Looking ahead to 2017
Cloud-based SDK
The tool chain is still pre-alpha now, although usable internally for development on our other tasks. We will take it public as soon as it is alpha-grade and ready to inflict on the outside world. We plan to host a complete Mill development environment in the cloud for public use. It will, naturally enough, break. However, by hosting it ourselves we can capture what failed, and use that as raw feed for our test/debug team. This will give us much better feedback than releasing a SDK for user’s own machines, because users rarely take the trouble to file bug reports. We also can use our cloud toolchain to deploy updates quickly and without user hassle.
An FPGA Mill
Our next task is to get the Mill running in hardware, on an FPGA as a proof-of principle implementation. An FPGA Mill will dramatically increase our test capacity for both hardware and software because code running on an FPGA is much faster than the same code running in simulation. Of course, an FPGA is also much slower than a custom chip, but the FPGA must come first.
Funding
To date the Mill effort has used two sources of funding: sweat-equity work by the development team, and the still-open issue of Convertible Notes that you can learn about here. The bulk of the money from the Notes has been used for patent work – our patent attorneys like us very much. We considered going out for our next funding round round earlier, but decided to wait until our technology was confirmed by issued patents and we had gotten further with the implementation. That time is now, and we are about to close the convertible round and start on another round. We will beat all bushes – strategic partner, VC, private equity, crowdfunding, even a public Regulation A offering – but we have a mild preference for a strategic partnership. If you are involved with any of these funding alternatives, please get in touch.
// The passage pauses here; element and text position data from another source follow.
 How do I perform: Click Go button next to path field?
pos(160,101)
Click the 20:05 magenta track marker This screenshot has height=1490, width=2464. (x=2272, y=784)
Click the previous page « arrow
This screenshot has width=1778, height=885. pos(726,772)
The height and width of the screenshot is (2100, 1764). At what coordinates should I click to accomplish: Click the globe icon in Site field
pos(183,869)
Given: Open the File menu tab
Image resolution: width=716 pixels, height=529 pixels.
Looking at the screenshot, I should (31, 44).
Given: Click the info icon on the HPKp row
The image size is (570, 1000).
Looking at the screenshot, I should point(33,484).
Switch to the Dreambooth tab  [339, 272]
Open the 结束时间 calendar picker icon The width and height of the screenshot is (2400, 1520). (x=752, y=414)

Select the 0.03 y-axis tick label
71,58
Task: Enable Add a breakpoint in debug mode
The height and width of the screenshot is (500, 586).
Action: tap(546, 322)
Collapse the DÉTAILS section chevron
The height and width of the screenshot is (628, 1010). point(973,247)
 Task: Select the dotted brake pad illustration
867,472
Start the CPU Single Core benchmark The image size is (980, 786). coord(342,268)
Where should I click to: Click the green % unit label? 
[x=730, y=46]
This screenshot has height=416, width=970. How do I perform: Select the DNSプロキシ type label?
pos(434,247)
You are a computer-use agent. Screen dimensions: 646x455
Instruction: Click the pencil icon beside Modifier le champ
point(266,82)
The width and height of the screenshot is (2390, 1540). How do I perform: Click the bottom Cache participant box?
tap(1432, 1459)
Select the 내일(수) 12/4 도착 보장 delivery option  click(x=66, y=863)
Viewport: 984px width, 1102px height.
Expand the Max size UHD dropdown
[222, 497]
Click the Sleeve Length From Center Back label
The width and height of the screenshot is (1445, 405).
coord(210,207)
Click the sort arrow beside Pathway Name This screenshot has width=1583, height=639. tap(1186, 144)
With this funding we will move from a wholly sweat-equity model to a more ordinary structure with mostly paid staff – “mostly” because we intend to let our people continue to grow their personal ownership of Mill Computing with whatever they don’t take out in salary.
The Mill and the future
Our goal is to sell chips; the business model is a fabless semiconductor vendor. Our story, and our advantage, is a breakthrough in CPU architecture: performance, power, and security. This past year has been devoted to getting enough working to validate that breakthrough; the external validation of the patents helps too. In 2017, and beyond, we have the hard slog from validation to product, and the harder slog from a bunch of people with a vision to a commercial company with sales.
We hope that you the reader will stay with us and follow our story as it evolves. We hope that some of you will join the Mill team or invest in the Mill Computing company. It will be a good story to be a part of.
Is there a 2018 statement on the Mill Computing status so far and what to expect going forward? I also have a question as to the Mill Computing ISA; could RISC V be used instead? RISC V ISA is gaining wider adoption and might be a good way of latching on to the synergy such an endeavor provides to the software development realm.
As a bootstrap startup we long ago gave up making predictions about schedules. Give us a $10m budget and we can give you a reasonably hard schedule.
The Mill architecture is a coherent whole; it would be quite hard to pick off single features to incorporate into conventional designs such as RISC-V, or x86 for that matter.